*** Records for this exercise Section Begins ***
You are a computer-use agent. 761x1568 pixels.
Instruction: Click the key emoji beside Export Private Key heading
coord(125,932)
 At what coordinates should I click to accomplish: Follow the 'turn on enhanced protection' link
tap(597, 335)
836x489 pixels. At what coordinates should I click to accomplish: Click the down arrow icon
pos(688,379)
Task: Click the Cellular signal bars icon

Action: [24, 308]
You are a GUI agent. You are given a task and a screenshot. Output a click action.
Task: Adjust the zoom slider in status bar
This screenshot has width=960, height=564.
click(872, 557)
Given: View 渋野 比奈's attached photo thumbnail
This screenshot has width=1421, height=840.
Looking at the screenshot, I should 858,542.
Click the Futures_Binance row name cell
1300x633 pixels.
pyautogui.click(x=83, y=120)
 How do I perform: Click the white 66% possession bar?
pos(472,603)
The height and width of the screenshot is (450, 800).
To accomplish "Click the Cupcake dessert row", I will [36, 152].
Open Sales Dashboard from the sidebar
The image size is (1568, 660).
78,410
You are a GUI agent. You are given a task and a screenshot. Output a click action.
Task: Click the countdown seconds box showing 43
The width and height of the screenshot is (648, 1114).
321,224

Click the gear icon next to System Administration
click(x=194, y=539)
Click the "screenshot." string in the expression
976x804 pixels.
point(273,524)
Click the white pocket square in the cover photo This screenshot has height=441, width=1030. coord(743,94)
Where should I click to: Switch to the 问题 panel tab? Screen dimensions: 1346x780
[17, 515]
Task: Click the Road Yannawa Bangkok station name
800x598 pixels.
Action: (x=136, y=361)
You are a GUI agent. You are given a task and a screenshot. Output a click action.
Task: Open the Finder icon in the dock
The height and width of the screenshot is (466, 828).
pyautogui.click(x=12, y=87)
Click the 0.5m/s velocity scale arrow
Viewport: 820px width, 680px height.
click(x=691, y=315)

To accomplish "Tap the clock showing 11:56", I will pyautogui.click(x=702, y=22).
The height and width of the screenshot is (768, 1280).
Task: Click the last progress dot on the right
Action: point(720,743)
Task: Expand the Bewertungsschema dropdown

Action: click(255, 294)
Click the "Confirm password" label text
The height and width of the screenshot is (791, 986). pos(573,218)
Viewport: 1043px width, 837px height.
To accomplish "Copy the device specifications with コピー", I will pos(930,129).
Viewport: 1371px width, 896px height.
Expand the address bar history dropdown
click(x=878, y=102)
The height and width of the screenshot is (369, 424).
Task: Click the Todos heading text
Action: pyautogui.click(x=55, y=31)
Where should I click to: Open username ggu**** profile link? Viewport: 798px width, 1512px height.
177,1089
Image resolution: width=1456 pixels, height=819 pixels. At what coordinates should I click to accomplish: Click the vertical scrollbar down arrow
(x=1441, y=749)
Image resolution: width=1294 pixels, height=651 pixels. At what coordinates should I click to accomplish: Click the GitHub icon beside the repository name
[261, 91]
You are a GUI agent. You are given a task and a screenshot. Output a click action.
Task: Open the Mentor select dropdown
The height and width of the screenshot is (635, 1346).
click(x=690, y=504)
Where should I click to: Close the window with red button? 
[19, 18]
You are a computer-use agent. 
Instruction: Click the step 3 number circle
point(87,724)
*** Records for this exercise Section Ends ***
## Aim of the exercise
Show all lines in the preceding material that have "computer" in them.

## Response below
You are a computer-use agent. 761x1568 pixels.
You are a computer-use agent. 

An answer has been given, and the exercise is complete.